GEWIN, Circuit Judge:

These are consolidated petitions for review of several orders of the Civil Aeronautics Board (Board) dismissing without a hearing the petitioners’ consolidated complaints which sought the suspension and investigation of tariffs filed by numerous air carriers providing for reduced rates for military standby, youth standby, and young adult passengers. The petitioners, forty-six independent motor carriers licensed by the Interstate Commerce Commission and a national trade association of motor bus operators, claimed that the tariffs were unreasonable, uneconomic, and unjustly discriminatory in violation of sections 403(b) and 404(b) of the Federal Aviation Act of 1958, 49 U.S.C. §§ 1373(b) and 1374(b) (1964). The Board found that the complaints failed to set forth sufficient facts to warrant suspension or investigation of the tariffs and, in accordance with § 1002 of the Act, 49 U.S.C. § 1482 (1964), dismissed the complaints without a hearing.

The petitioners sought review of the orders approving the military standby tariffs in the eleven Courts of Appeals. The petitions were transferred to this Court and consolidated with the petition filed in this Court, Case No. 22,791. Subsequently, the petitioners sought review of the orders approving the youth and young adult fares in this Court, and those petitions, Nos. 23,410 and 23,411, were also consolidated with Case No. 22,791 in this proceeding. We affirm the action of the Board with respect to the military standby tariff, but set aside the orders relating to the youth and young adult tariffs and remand for further proceedings.

The military standby tariff provides that military personnel traveling in uniform on leave, pass, or furlough or within seven days of discharge may fly on a standby basis for approximately one-half of the regular jet coach fare.1 The standby status permits the traveler to be accommodated only if seats are available after all regular fare passengers have been boarded and subjects him to being deplaned enroute or “bumped” to accommodate a regular fare passenger.2

The youth standby tariff similarly allows a rate reduction of fifty percent of the regular jet coach rate and provides carriage only after all regular fare and military standby passengers have been accommodated. Persons traveling under this tariff may also be “bumped” en-route. The reduced rates are available only to youths over the age of 12 3 and [471]*471under the age of 22 who purchase an identification card issued annually by the airlines for the sum of $3.00. The reduced fares are unavailable during certain peak holiday periods, namely Easter, Thanksgiving, Christmas and New Years.4

The young adult fare tariff, proposed only by Allegheny Airlines, Inc.5 is also applicable only to persons between the ages of 12 and 22 who hold identification cards issued annually by the airline for the sum of $10.00. Cards procured after June 30, however, may be purchased for $5.00. This tariff provides for the making of reservations and the rates are two-thirds of the regular first class fare.

STATED TASK A -> According to the court opinion, what is the annual price of the identification card for the youth standby fare?

LISTED RECORDS ->
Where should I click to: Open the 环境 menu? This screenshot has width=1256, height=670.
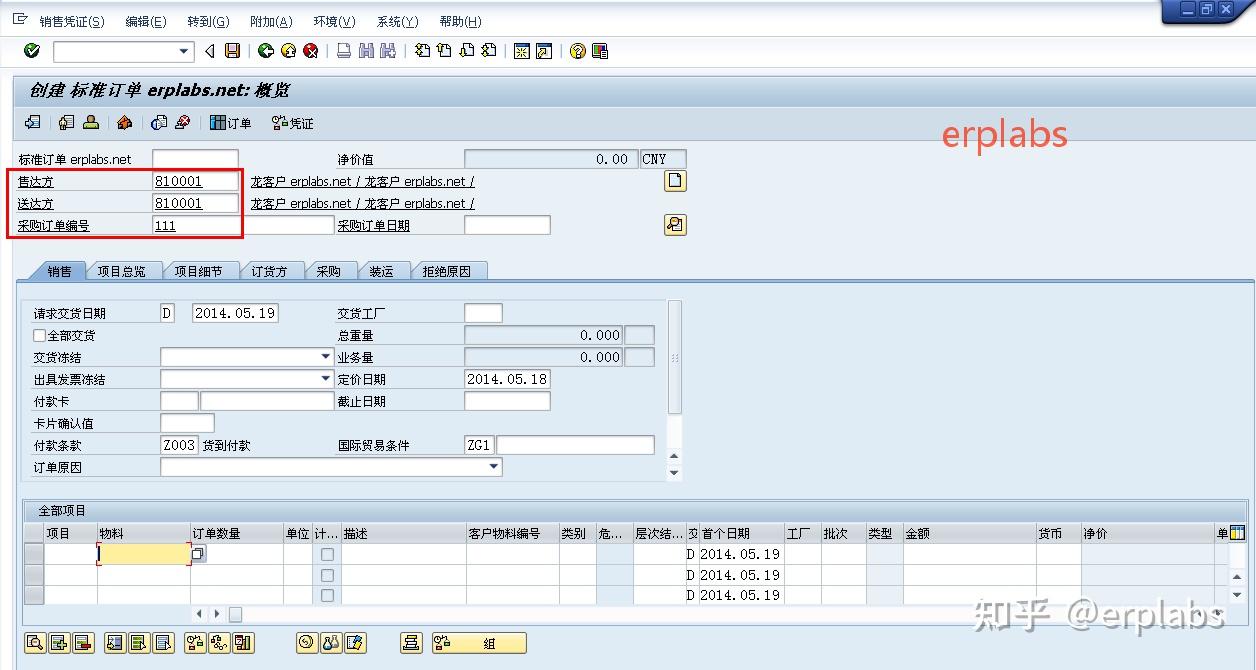[334, 21]
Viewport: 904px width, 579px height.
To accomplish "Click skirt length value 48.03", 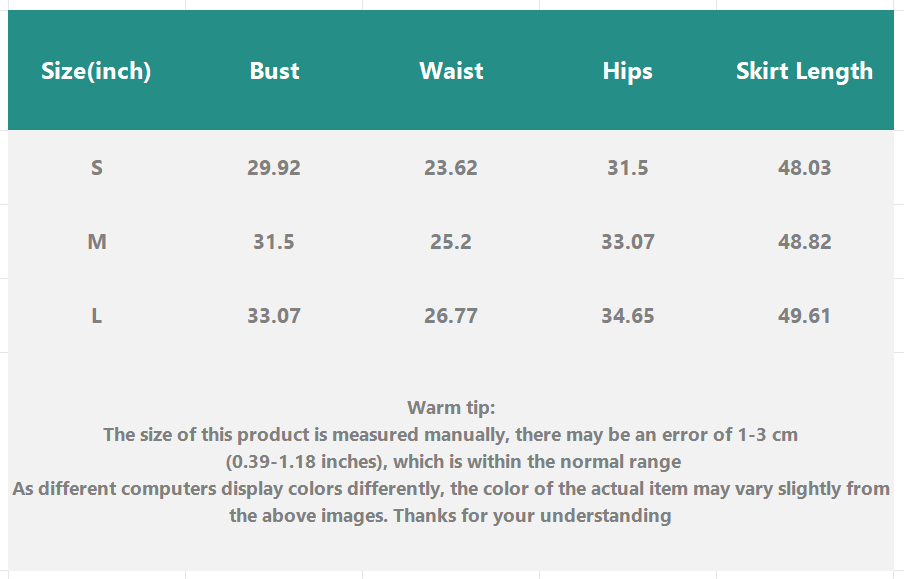I will (804, 168).

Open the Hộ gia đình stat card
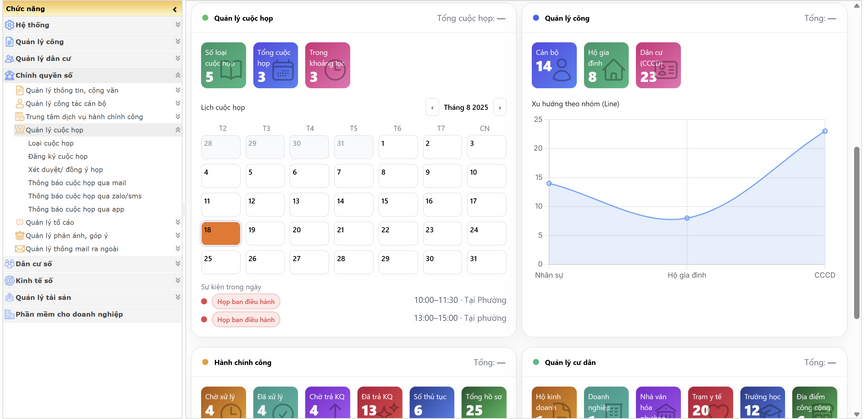tap(606, 65)
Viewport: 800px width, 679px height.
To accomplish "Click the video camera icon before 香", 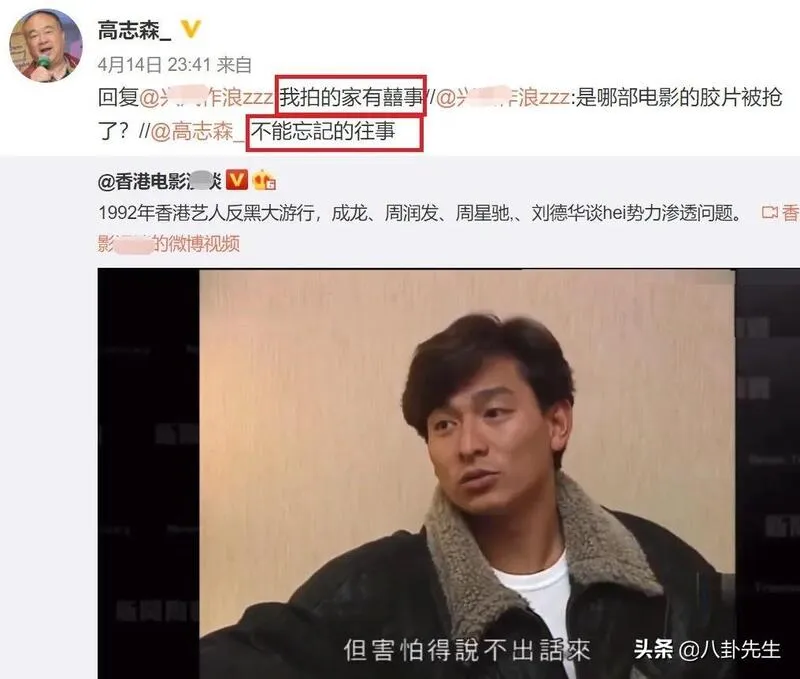I will pos(769,212).
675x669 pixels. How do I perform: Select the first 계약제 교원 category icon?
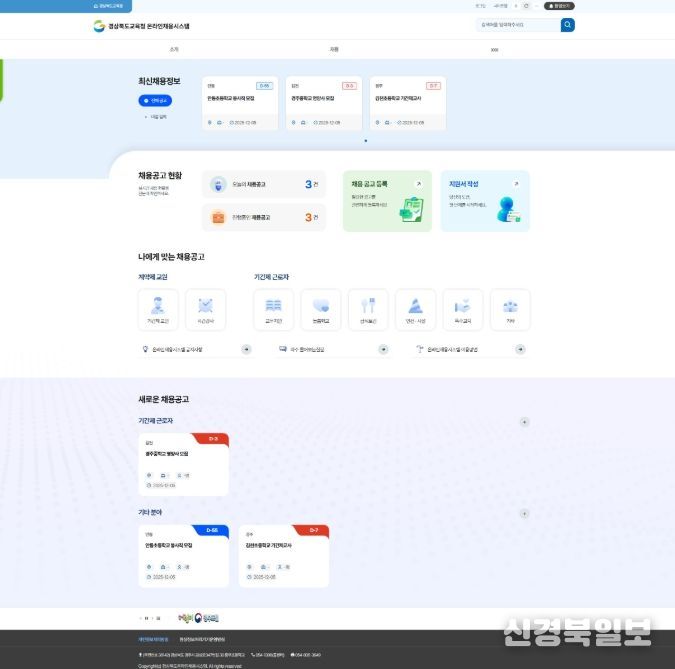point(158,309)
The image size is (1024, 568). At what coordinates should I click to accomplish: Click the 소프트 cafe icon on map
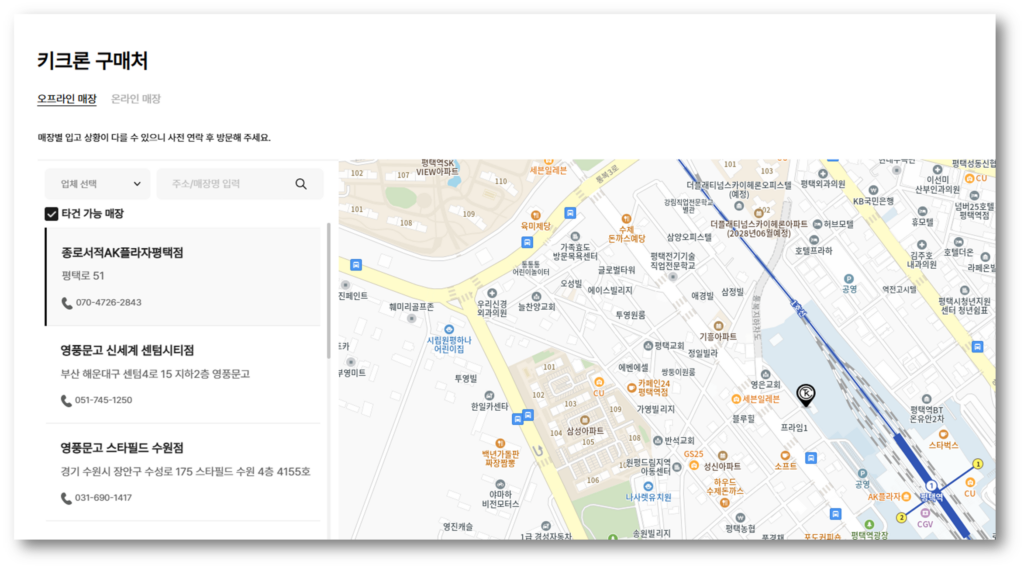click(x=786, y=453)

STATED TASK B -> Copy out the records from the line containing "675x669 pixels. How" through the end of the records, reproducing each line as it stands but omitting the pictures.

FULL SOLUTION A -> $3.00

FULL SOLUTION B ->
675x669 pixels. How do I perform: Select the first 계약제 교원 category icon?
point(158,309)
The image size is (1024, 568). At what coordinates should I click to accomplish: Click the 소프트 cafe icon on map
click(x=786, y=453)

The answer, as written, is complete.